Clumps of heavy oil have already been washing up on the beaches of Mt Maunganui and the nearby community of Papamoa and are expected to reach Tauranga port and beaches south to Maketu.
MNZ head Catherine Taylor said containing the oil would be difficult, given the Rena’s position on a reef and the weather battering the region.
Swells of up to 4m are making the use of oil dispersants difficult.
Ms Taylor told the BBC it would take several weeks to clean up the shoreline.
The Awanuia tanker, which had been offloading the oil, had to return to port for minor repairs on Monday.
Once the weather has calmed, it will resume transferring the oil off the ship, the containers will be removed and then the Rena can be moved off the reef.
Officials have closed affected beaches and residents close to vulnerable coastlines have been told to stay away from the shore and not touch the heavy globs of oil.

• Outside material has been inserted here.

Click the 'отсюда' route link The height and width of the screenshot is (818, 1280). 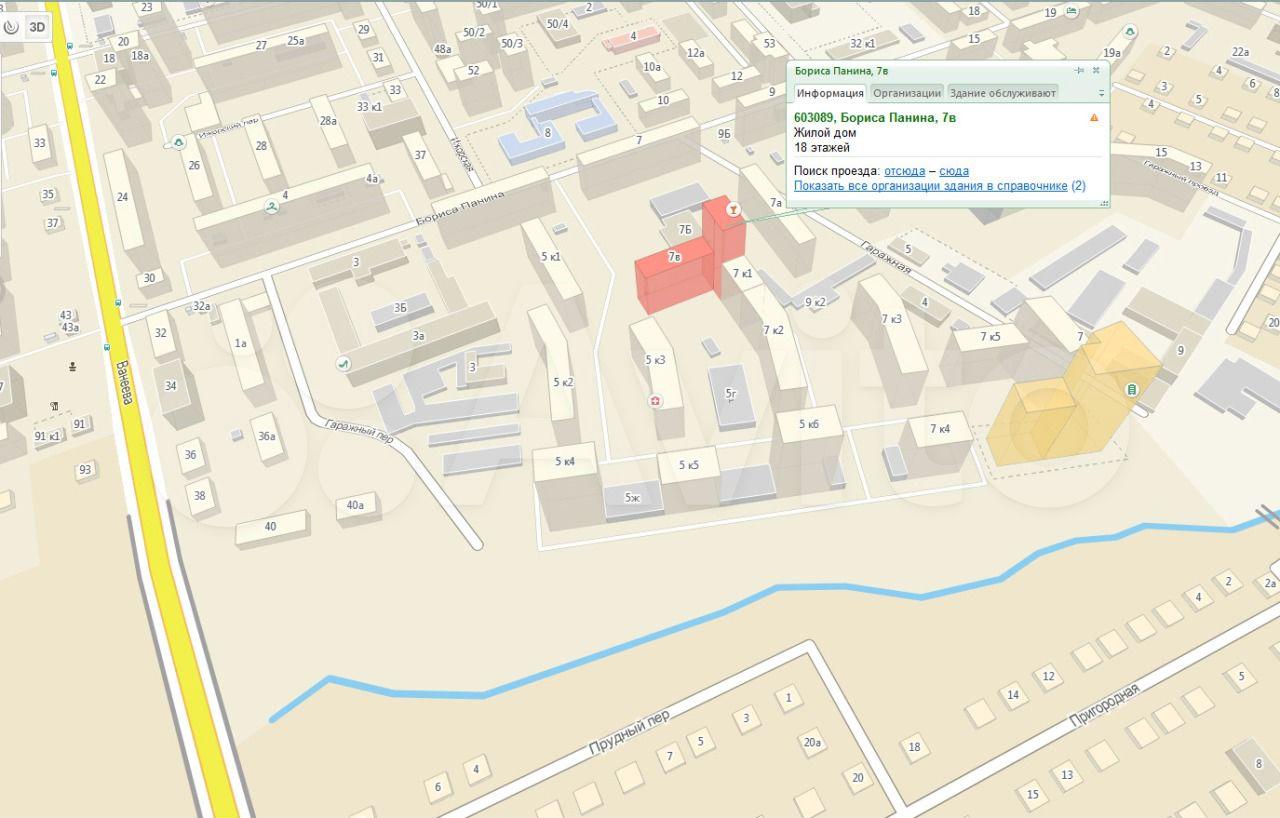click(x=904, y=171)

“Although it looks bad, the oil in its clumped state is at no risk of going anywhere, and people attempting to remove it without the proper training or equipment risk making the situation worse,” said MNZ.
About 200 people are involved in the salvage operation, while 300 military personnel are on stand-by to clean up beaches.
“People are angry that this could have happened on our doorstep and it could really ruin one of the best beaches around,” one local man, Jim Kohu, told Reuters.
The area’s long, sandy beaches are popular with tourists and surfers. Conservationists have warned the oil spill poses a huge threat to the region’s abundant wildlife.